*Supplied material*
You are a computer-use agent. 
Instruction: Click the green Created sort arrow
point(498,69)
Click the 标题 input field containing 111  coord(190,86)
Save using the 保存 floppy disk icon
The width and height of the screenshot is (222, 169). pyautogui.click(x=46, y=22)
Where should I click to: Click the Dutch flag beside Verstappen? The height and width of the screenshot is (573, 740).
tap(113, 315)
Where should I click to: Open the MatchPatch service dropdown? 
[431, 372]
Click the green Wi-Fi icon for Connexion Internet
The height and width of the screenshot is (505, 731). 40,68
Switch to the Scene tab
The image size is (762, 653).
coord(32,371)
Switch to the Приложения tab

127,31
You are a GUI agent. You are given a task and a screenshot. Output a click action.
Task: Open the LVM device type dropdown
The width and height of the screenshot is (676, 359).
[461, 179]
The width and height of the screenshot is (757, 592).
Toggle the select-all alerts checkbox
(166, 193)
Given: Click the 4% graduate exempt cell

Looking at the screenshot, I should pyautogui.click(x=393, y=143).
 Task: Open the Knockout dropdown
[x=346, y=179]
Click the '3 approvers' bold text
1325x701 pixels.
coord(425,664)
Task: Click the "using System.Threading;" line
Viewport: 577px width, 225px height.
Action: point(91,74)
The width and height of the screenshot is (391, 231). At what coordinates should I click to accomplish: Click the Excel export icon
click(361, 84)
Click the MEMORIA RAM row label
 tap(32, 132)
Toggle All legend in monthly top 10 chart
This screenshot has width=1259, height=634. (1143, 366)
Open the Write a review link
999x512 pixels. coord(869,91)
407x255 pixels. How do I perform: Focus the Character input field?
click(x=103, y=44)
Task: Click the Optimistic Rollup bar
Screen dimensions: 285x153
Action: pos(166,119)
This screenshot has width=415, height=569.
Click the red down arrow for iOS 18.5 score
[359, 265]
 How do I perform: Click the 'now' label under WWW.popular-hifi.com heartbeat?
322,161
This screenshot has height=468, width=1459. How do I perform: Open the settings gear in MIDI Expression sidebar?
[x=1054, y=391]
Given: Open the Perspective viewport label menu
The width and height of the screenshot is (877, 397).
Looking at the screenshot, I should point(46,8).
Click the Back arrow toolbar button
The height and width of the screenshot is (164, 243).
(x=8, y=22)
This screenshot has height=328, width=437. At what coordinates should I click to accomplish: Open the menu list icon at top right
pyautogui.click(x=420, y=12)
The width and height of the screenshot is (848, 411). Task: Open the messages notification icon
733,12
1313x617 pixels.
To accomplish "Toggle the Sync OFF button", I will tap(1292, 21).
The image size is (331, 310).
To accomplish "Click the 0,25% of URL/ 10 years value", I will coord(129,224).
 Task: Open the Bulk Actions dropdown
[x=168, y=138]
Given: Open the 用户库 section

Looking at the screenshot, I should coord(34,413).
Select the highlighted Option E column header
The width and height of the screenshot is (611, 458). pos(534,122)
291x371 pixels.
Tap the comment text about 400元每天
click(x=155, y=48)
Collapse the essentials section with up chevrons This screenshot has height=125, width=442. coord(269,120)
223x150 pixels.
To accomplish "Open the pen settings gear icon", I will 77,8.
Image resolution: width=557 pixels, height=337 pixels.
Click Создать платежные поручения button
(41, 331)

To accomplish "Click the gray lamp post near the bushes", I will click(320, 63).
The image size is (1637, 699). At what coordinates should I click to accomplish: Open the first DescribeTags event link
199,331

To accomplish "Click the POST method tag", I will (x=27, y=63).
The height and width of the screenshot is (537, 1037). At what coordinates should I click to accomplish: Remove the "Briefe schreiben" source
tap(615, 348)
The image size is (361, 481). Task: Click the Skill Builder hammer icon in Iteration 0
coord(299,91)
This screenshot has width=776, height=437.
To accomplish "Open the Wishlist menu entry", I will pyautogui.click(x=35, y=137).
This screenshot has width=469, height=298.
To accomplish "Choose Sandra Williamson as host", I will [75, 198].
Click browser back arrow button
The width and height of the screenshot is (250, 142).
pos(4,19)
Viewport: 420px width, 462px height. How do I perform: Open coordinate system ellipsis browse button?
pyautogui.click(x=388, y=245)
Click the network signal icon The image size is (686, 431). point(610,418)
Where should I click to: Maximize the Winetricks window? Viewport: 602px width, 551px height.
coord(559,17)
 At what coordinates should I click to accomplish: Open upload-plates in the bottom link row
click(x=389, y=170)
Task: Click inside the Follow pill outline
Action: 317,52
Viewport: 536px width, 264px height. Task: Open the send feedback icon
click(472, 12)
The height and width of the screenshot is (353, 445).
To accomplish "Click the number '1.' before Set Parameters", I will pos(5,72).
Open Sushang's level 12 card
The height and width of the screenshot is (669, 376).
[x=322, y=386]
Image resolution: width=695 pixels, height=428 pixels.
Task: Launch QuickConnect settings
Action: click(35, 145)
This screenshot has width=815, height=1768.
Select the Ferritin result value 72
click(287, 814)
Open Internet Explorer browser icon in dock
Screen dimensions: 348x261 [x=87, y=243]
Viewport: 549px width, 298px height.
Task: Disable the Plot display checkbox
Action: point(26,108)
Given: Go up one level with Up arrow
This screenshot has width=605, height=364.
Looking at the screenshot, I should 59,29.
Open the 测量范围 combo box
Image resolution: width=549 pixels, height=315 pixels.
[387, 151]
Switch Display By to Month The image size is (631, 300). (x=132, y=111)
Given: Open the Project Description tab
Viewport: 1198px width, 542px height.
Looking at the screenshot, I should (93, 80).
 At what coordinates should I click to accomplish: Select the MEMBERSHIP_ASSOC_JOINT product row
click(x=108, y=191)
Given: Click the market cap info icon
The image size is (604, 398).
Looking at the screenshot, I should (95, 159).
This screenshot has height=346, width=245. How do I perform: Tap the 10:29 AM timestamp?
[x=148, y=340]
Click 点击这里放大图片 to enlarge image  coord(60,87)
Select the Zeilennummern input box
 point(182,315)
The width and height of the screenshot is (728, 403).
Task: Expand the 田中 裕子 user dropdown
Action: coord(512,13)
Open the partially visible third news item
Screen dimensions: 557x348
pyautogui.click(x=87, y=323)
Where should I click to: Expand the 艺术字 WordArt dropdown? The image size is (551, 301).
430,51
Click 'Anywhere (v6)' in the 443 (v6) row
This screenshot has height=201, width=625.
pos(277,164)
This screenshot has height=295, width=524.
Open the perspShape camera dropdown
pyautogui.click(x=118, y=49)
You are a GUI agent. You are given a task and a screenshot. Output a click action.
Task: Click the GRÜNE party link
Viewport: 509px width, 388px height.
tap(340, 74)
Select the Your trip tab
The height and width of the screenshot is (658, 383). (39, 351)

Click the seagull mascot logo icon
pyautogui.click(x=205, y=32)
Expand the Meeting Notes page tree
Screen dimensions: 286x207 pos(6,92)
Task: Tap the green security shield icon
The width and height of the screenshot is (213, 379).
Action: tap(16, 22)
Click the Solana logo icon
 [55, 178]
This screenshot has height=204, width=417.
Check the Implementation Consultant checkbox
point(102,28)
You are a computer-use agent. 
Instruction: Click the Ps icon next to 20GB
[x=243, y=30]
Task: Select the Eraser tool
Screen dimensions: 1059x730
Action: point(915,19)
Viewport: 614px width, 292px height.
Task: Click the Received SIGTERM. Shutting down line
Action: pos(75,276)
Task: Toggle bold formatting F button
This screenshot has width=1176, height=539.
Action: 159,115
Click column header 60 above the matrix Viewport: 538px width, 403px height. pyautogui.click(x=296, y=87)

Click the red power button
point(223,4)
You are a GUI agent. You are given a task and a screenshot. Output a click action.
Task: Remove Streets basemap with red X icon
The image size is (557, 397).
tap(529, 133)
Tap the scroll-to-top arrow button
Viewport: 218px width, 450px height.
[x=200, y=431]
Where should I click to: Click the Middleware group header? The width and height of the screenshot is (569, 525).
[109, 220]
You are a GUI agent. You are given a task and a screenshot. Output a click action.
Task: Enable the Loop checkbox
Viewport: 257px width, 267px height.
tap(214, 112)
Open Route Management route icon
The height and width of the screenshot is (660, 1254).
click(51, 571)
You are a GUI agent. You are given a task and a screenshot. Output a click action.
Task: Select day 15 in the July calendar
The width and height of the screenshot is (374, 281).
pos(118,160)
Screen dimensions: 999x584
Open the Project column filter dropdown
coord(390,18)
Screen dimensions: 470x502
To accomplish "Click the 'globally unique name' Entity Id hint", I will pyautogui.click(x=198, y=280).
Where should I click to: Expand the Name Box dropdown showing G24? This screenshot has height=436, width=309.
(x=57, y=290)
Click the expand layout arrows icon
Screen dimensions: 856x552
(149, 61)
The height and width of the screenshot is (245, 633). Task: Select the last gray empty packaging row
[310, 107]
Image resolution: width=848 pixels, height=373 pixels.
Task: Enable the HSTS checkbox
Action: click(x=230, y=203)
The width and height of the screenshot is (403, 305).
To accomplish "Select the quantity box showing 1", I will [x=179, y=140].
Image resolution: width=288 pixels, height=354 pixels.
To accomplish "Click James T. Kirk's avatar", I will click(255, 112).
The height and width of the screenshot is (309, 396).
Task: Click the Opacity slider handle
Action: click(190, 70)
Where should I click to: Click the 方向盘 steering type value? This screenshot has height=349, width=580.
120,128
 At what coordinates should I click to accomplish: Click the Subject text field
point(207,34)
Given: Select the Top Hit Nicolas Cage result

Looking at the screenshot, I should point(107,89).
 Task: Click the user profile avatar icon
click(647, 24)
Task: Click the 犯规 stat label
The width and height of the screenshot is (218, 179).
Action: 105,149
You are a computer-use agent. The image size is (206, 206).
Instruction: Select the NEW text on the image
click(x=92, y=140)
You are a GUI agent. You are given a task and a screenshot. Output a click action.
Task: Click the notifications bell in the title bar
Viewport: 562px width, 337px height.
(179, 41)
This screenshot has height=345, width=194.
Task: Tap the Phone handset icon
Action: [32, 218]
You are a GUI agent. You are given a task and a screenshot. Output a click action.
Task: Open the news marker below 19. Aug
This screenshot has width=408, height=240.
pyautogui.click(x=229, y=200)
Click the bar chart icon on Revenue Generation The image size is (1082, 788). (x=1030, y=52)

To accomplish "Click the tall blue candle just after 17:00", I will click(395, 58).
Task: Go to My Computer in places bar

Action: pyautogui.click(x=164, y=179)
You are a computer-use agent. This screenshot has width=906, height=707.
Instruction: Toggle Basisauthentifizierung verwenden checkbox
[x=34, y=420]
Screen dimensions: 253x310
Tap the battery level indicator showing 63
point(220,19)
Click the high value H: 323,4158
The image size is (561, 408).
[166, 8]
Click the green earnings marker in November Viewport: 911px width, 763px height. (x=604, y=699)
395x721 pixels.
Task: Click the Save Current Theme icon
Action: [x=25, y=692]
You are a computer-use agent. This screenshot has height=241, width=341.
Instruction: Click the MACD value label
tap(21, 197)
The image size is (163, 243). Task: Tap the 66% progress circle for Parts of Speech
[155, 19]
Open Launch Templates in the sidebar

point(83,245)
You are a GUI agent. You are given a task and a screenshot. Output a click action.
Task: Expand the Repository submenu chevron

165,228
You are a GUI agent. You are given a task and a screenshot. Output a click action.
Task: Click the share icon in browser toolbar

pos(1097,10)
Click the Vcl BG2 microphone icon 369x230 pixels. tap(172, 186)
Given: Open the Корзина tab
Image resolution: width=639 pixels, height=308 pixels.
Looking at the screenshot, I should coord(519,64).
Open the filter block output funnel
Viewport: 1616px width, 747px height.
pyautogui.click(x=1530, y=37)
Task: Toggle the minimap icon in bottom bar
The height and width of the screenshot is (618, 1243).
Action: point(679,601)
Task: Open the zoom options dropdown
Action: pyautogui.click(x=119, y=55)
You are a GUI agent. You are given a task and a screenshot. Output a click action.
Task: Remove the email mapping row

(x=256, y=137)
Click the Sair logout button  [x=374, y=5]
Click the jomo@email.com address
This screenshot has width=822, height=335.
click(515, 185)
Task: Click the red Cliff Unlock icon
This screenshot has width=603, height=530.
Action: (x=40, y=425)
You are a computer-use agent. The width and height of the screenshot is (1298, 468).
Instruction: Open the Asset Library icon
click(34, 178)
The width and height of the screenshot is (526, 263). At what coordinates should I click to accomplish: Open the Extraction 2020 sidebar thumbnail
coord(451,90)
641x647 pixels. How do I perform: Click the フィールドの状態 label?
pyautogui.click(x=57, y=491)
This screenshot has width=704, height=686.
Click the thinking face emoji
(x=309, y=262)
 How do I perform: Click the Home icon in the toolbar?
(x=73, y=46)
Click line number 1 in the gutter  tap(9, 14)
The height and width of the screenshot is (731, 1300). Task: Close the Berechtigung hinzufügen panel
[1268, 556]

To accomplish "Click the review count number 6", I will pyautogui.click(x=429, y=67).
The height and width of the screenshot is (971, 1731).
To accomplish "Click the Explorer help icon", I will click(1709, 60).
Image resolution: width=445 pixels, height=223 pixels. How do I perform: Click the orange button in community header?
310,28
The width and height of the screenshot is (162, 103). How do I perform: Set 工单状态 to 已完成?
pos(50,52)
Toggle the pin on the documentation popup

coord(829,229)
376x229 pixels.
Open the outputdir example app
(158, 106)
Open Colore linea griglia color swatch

*Exercise aim*
The lines to copy run from the start of the records above through the line holding "This screenshot has width=415, height=569."; give them exactly, both ends included, and nothing else.

*Exercise result*
You are a computer-use agent. 
Instruction: Click the green Created sort arrow
point(498,69)
Click the 标题 input field containing 111  coord(190,86)
Save using the 保存 floppy disk icon
The width and height of the screenshot is (222, 169). pyautogui.click(x=46, y=22)
Where should I click to: Click the Dutch flag beside Verstappen? The height and width of the screenshot is (573, 740).
tap(113, 315)
Where should I click to: Open the MatchPatch service dropdown? 
[431, 372]
Click the green Wi-Fi icon for Connexion Internet
The height and width of the screenshot is (505, 731). 40,68
Switch to the Scene tab
The image size is (762, 653).
coord(32,371)
Switch to the Приложения tab

127,31
You are a GUI agent. You are given a task and a screenshot. Output a click action.
Task: Open the LVM device type dropdown
The width and height of the screenshot is (676, 359).
[461, 179]
The width and height of the screenshot is (757, 592).
Toggle the select-all alerts checkbox
(166, 193)
Given: Click the 4% graduate exempt cell

Looking at the screenshot, I should pyautogui.click(x=393, y=143).
 Task: Open the Knockout dropdown
[x=346, y=179]
Click the '3 approvers' bold text
1325x701 pixels.
coord(425,664)
Task: Click the "using System.Threading;" line
Viewport: 577px width, 225px height.
Action: point(91,74)
The width and height of the screenshot is (391, 231). At what coordinates should I click to accomplish: Click the Excel export icon
click(361, 84)
Click the MEMORIA RAM row label
 tap(32, 132)
Toggle All legend in monthly top 10 chart
This screenshot has width=1259, height=634. (1143, 366)
Open the Write a review link
999x512 pixels. coord(869,91)
407x255 pixels. How do I perform: Focus the Character input field?
click(x=103, y=44)
Task: Click the Optimistic Rollup bar
Screen dimensions: 285x153
Action: pos(166,119)
This screenshot has width=415, height=569.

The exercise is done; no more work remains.